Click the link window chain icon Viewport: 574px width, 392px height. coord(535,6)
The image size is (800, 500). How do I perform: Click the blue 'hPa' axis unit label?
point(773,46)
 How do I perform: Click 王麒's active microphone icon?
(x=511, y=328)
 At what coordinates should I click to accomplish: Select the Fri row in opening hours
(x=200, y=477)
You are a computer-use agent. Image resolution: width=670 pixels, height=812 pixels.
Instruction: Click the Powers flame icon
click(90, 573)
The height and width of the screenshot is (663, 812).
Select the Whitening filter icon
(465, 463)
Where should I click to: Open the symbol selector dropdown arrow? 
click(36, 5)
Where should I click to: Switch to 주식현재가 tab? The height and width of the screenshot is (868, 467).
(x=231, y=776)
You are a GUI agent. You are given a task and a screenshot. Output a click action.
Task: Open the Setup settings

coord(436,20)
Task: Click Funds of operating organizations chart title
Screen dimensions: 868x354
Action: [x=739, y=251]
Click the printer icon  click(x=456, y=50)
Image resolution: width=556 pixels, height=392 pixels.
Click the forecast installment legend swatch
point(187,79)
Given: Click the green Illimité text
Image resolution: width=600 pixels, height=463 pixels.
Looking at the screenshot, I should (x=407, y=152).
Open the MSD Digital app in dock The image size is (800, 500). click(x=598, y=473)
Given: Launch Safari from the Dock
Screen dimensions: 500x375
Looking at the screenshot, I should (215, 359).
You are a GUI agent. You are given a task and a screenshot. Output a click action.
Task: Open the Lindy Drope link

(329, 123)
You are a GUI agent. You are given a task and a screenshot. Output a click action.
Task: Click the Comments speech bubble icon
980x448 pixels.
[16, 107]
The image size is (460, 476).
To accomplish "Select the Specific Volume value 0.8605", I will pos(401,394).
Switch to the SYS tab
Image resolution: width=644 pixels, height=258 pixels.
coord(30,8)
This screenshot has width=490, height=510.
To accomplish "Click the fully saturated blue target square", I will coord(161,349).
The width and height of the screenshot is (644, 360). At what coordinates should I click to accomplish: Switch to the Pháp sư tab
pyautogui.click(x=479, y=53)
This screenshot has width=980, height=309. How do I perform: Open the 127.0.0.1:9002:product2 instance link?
━━━━━━
Take the lines from the first line of the listing up to and including the line with "Task: Click Funds" and give them again exactly.

**Solved exercise**
Click the link window chain icon Viewport: 574px width, 392px height. coord(535,6)
The image size is (800, 500). How do I perform: Click the blue 'hPa' axis unit label?
point(773,46)
 How do I perform: Click 王麒's active microphone icon?
(x=511, y=328)
 At what coordinates should I click to accomplish: Select the Fri row in opening hours
(x=200, y=477)
You are a computer-use agent. Image resolution: width=670 pixels, height=812 pixels.
Instruction: Click the Powers flame icon
click(90, 573)
The height and width of the screenshot is (663, 812).
Select the Whitening filter icon
(465, 463)
Where should I click to: Open the symbol selector dropdown arrow? 
click(36, 5)
Where should I click to: Switch to 주식현재가 tab? The height and width of the screenshot is (868, 467).
(x=231, y=776)
You are a GUI agent. You are given a task and a screenshot. Output a click action.
Task: Open the Setup settings

coord(436,20)
Task: Click Funds of operating organizations chart title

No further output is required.